岩宿(旧石器)時代の遺跡は、群馬県に何ヶ所ありますか。

答え

いま発見されている遺跡は、325ヵ所(2008年現在)。遺跡は、1メートル以上も深い場所にある場合が多いので、発掘調査などによって、今後増えていくことでしょう。なお、全国には、10,000ヶ所以上の遺跡があることが明らかになっています(2010年現在)。遺跡が発見されている密度は、世界で一番高いといえましょう。

全国の岩宿時代遺跡の広がりの図 全国の岩宿時代遺跡の広がり

質問

岩宿遺跡から発見された石器の数は?またみどり市内の遺跡から発見された石器の数は?

答え

1949・1950年の岩宿遺跡の発掘調査では、209点の石器が発見されています(重要文化財)。また、相沢忠洋さんも岩宿遺跡で31点の石器をみつけています。

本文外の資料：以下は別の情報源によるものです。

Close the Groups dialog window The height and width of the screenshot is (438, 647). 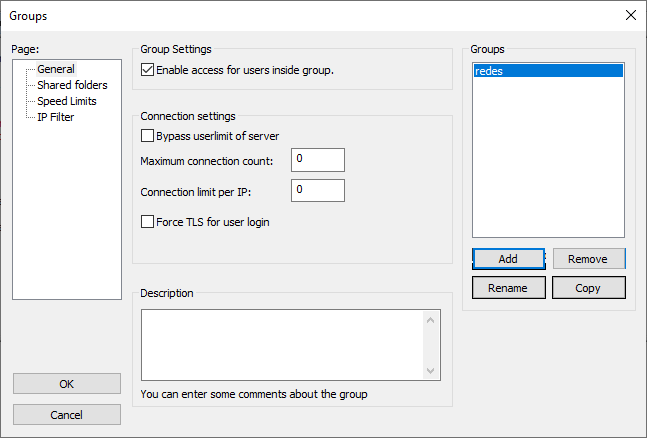(630, 15)
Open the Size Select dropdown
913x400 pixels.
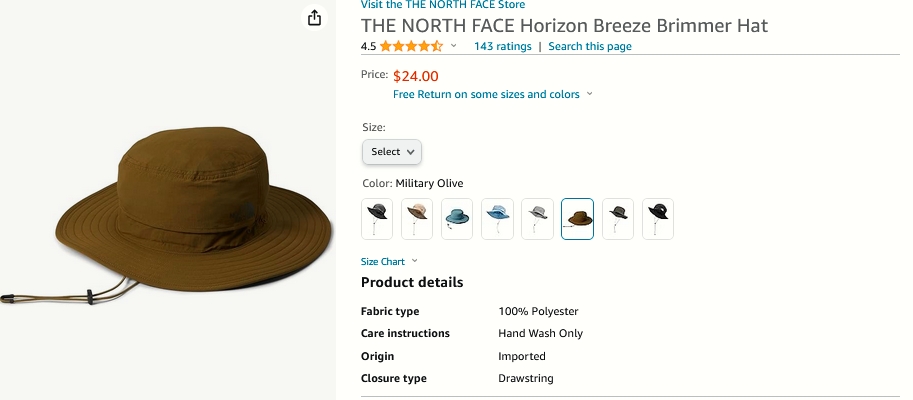[x=392, y=152]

209点の石器については、常設展示のページをご覧ください。

みどり市には岩宿時代の遺跡が15ヶ所あり、石器約810点が発見されています。岩宿遺跡やとなりの岩宿II遺跡のほかにも、和田遺跡や清水遺跡など鹿田山の丘陵に多くの遺跡があります。

質問

岩宿遺跡ではどんな時代の石器が発見されているのですか。

答え

岩宿遺跡のA地点やドームのあるB地点では、約3.5万年前と約2.5万年前くらいの岩宿時代の石器が発見されています。ナイフ形石器という狩りの道具が中心です。また、相沢さんが発見した石やりは今から約1万7千年ぐらい前のものですが、岩宿遺跡のとなりの岩宿2遺跡でも同じ時期の石器が発見されています。
その他、北側の山、稲荷山の南斜面からは約1万~5千年前の縄文時代の石器や土器も発見されています。
 

自然(しぜん)

質問

岩宿(旧石器)時代と縄文時代の地層のちがいは?

答え

縄文時代の地層は、黒からこげ茶色の地層で、岩宿時代の地層は関東ローム層といわれる黄色からオレンジ色の地層です。
岩宿時代では、さかんに火山がふん火してその火山灰がつもり、黄色いローム層ができました。また、縄文時代になると、氷河時代も終わり、気候があたたかくなって植物がたくさん生えたので、黒い地層になったと考えられています。

質問

黒耀石はどのようにできてどうして黒いのか。

答え

黒耀石は、火山のマグマが急に冷えて固まった岩石です。流紋岩(りゅうもんがん)という岩石ができるようなマグマであることと急に冷やされるという条件がそろって黒耀石ができるので、それができる火山はかぎられているのです。黒耀石は、黒いものが多いのですが、その成分のわずかな違いから、赤色、灰色、緑色などのものもあります。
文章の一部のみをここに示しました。